Hi, while running a parallel numba code, threads would freeze with no warning. This could be avoided by simply generating a random number within the thread loop. I don’t know if it is a bug with Numba or if there is something wrong with my algorithm. The whole code is very long, so I wrote a shorter version with the same parallel logic, but without the main calculations. If the function is run with with_bug=True, the thread will freeze, if with_bug=False, it will run in about 40s.

After this workaround, the code worked perfectly, I got a ~6x speedup with the parallel code, and it can run without freezing even with tens of minutes calculations.

The main justification for this algorithm is that in the full code, worker_subresult is replaced by multiple lists with variable length, and the main thread consolidates all lists in a main list, with all values in the same order.

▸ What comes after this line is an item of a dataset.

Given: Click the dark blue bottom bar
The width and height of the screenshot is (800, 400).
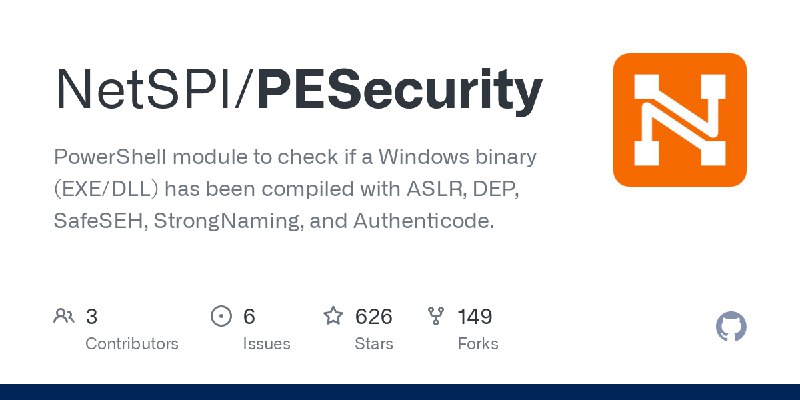Looking at the screenshot, I should pos(400,392).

Here is the code that reproduces the bug:

import time

from numba import njit, prange

import numpy as np

size = 500

array = np.random.binomial(127, 0.5, size = (size, size))

IDLE = 0

ASSIGNED = 1

DONE = 2

FINISHED = 3

@njit

def wait():

np.random.binomial(1, 0.5, size = 1)

@njit(parallel=True)

def test(test_array, with_bug):

```
threads = 2
size = test_array.shape[0]
worker_status = np.zeros(threads-1, dtype=np.uint8)
worker_row = np.zeros(threads-1, dtype=np.uint8)
worker_subresult = np.zeros(threads-1, dtype=np.uint8)
result = np.zeros(1, dtype=np.float64)
next_row = 0
for w in prange(threads):
if w == (threads - 1):
while True:
if not with_bug: wait()
if (worker_status == FINISHED).all():
break
for i in range(threads-1):
if worker_status[i] == IDLE:
if next_row < size:
worker_row[i] = next_row
next_row += 1
worker_status[i] = ASSIGNED
else:
worker_status[i] = FINISHED
elif worker_status[i] == ASSIGNED:
pass
elif worker_status[i] == DONE:
result[0] += worker_subresult[i]
if next_row < size:
worker_row[i] = next_row
next_row += 1
worker_status[i] = ASSIGNED
else:
worker_status[i] = FINISHED
else:
while True:
if not with_bug: wait()
if worker_status[w] == FINISHED:
break
elif worker_status[w] == ASSIGNED:
row = worker_row[w]
worker_subresult[w] = 0
for j in range(size):
val = test_array[row, j]
for k in range(500 * val):
worker_subresult[w] += np.sqrt((np.random.random()-0.4))
worker_status[w] = DONE
return result[0]
```

start = time.perf_counter()

print(test(array, with_bug=False))

stop = time.perf_counter()

print(stop - start)

I have two questions:

- Is this a bug in Numba?
- Is there a better way to parallelize the code?